Christmas is the perfect time to grab your camera and sharpen your bokeh photography skills. You can photograph candid moments, vibrant landscapes, and many happy faces.
Thanks to all the lights, you can create spectacular Christmas bokeh wherever you go.
Photographing bokeh is a simple process. All you have to do is understand a few technical settings and inspire yourself with exciting Christmas ideas.
Creating Christmas Bokeh – Technical Tips
Almost anyone with a camera can create bokeh. However, the size, shape, and roundness of your bokeh depends on your camera settings.
Here are a few things you should know before you start taking photos.
Aperture is also called f-number. I’ll use this term because it’s straightforward and easy to understand.

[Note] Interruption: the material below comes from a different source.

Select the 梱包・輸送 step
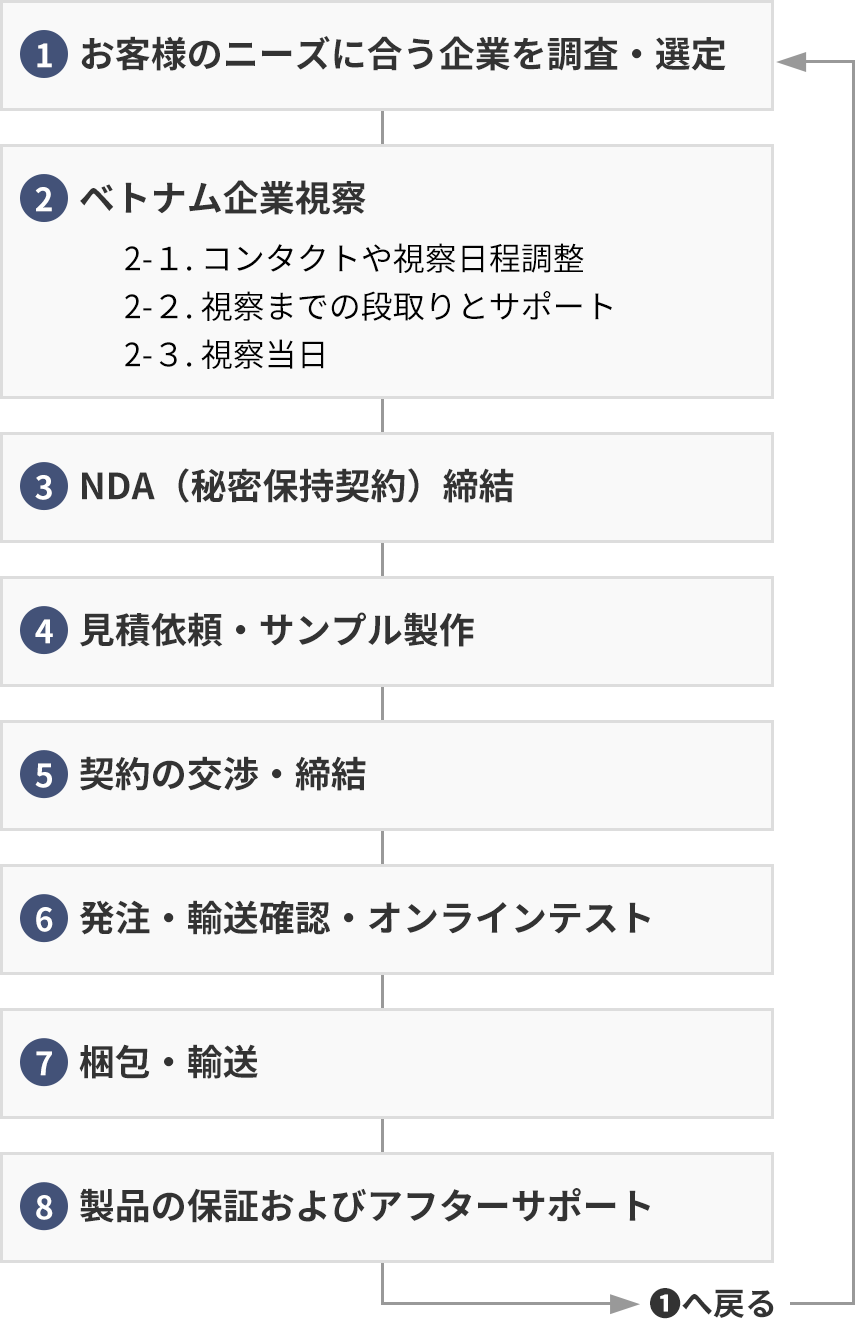This screenshot has width=855, height=1320. [x=168, y=1063]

The smaller your f-number, the blurrier your photos will look, and the more bokeh you’ll be able to capture. For the softest results, I recommend using the smallest f-number possible.
For example, f/1.4 will make your photos look like this:
A large f-number will result in sharper backgrounds. This photo was taken with an aperture of f/4.0:
If your subject is the bokeh itself, you can skip this part. This is a tip for those who want to photograph a subject in front of bokeh.

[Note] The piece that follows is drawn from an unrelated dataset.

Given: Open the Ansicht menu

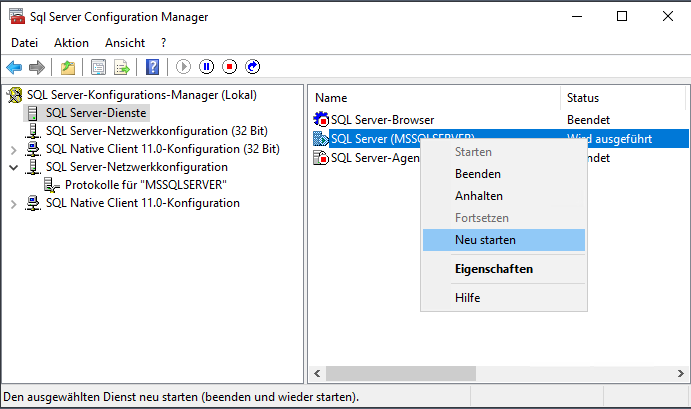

During your photo shoot, experiment with various distances. The closer you are to your subject, the blurrier the bokeh will look.

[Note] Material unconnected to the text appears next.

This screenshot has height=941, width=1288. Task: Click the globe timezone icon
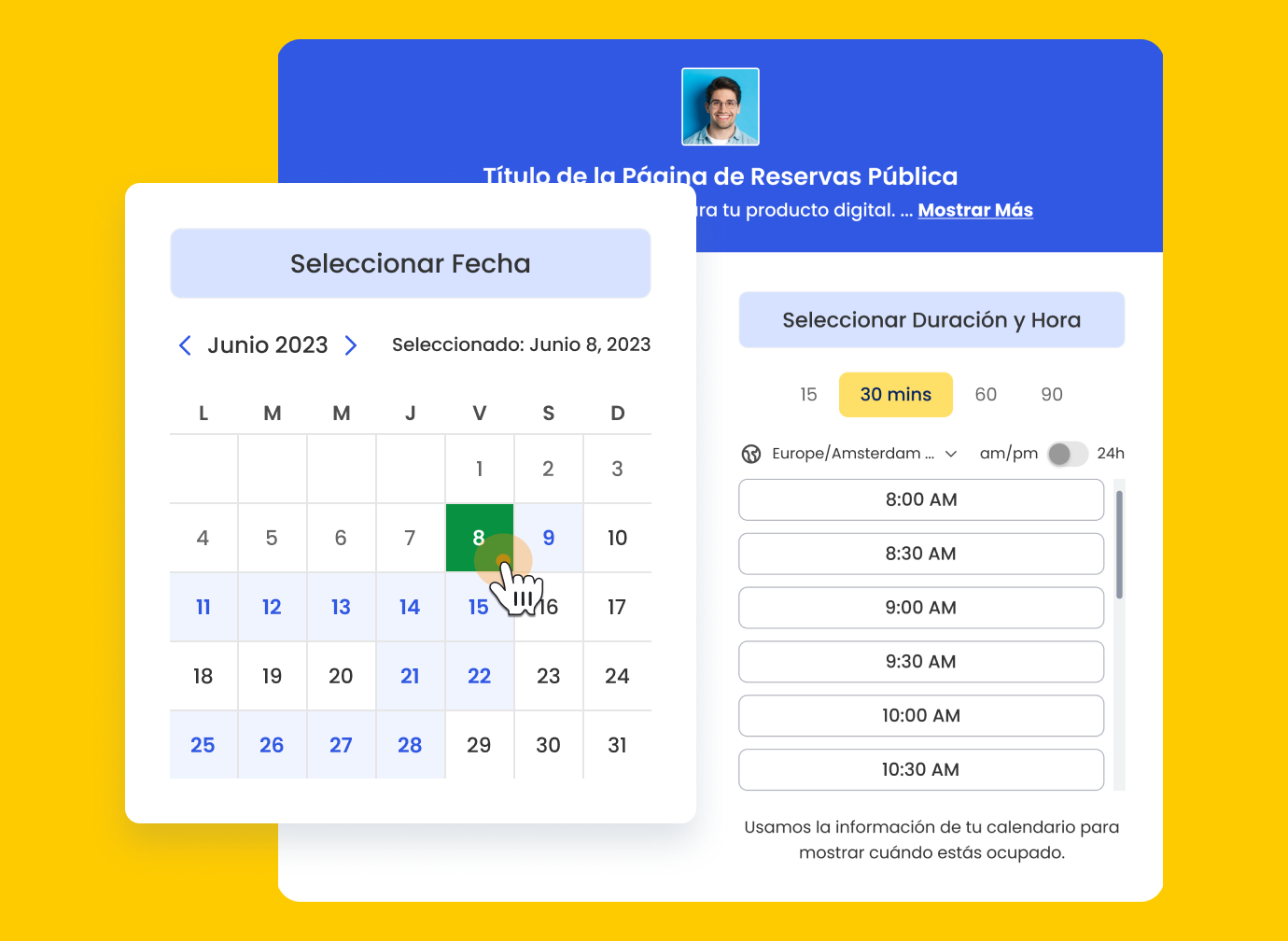pos(751,454)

Another factor to keep in mind is the distance between your subject and the bokeh. Bokeh won’t stand out if it’s close to you or your subject.
Make sure your subject is a significant distance away from the background. That will give you the best results.
To make this easier to remember, keep this in mind: only you should be standing close to your subject. Everything else should be a few metres away.
Your lens type will have a significant impact on your results. I use a 50mm f/1.8 lens. It’s quick, affordable, and perfect for nighttime shoots.
If you can switch to an f-number that’s at least f/2.8, you won’t find it difficult to create stunning bokeh.
For the best bokeh results, your aperture should range between f/1.2 and f/2.8.
If you don’t have the appropriate lens, you can create fake bokeh. Try free stock photo websites like Unsplash. These are full of resources that you can use to enhance your Christmas photos.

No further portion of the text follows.